By Alexander Grigorasenco

Easter comes to our families with the beginning of the good weather, lots of sun, with the rebirth of nature. Symbolically the Christians celebrate the rebirth of Jesus, while in the Jewish religion it is Pesah i.e. when the Jews leftEgypt where they lived in slavery.

This year Catholic Easter was at the same time as Pesah which is very rare, because Easter is not a fixed holiday and it can fall between March 22 and April 25. Pesah means avoiding that which is related to the Angel of Death which Jews could ward off, by signing the door with sheep’s blood. A rarely used English name used for Jewish Easter might be related here, which is Passover. German name for Easter is Ostern, which is comes from the Goddess Ostara who was the Goddess of rebirth and productiveness, signs of which we can see all around us.

Some of the traditions all aroundEuroperevolve around eggs. The egg is the sign of reform and of a new beginning while it is also the symbol of life not yet born, so we crush eggs so that life can burst out of the shell. Biologically, it is also explained as the time when trees let the flow of juices of life and they become green again. In Orthodox Christian related countries as in Germanic ones, we have a tradition to make the Easter Fire. Big fires were set up on high points like hills, but it was not a must. From the hills burning wheels were rolled down the hill so they spin till the bottom of the hill, which represents the wheel of never ending life.
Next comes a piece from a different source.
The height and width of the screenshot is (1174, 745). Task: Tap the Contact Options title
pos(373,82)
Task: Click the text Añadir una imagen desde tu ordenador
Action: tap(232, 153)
No one really knows how the rabbit came into the picture, but it supposedly comes from a Germanic tradition related to Ostara. When the rabbits came out from their holes, people saw them on the fields searching for food; rabbits were a symbol of Ostara, who is letting people know that the spring has arrived. Starting from approximately 300 years ago, it was already an accepted legend that the rabbits bring the eggs. Children knew that the chicken cannot paint the eggs or make chocolate eggs, so the rabbits seen in the gardens provided the perfect explanation to the kids on how the colored or chocolate eggs came to the Easter table.

Before Easter, Christian tradition has it that people fast for forty days representing Jesus walking the desert for 40 days, in Hungarian language it is very well expressed HUSVET=Hus (meat) Vet (vetel, magunkhoz vetele=taking to us or in other words eating) which expresses that it is the first time in 40 days when it is allowed to eat meat.

Easter this year in Orthodox Christianity is kept a week later. In both cultures it is followed by a lot of holidays; each of them is related to a tradition or a symbolical remembering about an act. Happy Holidays to everyone!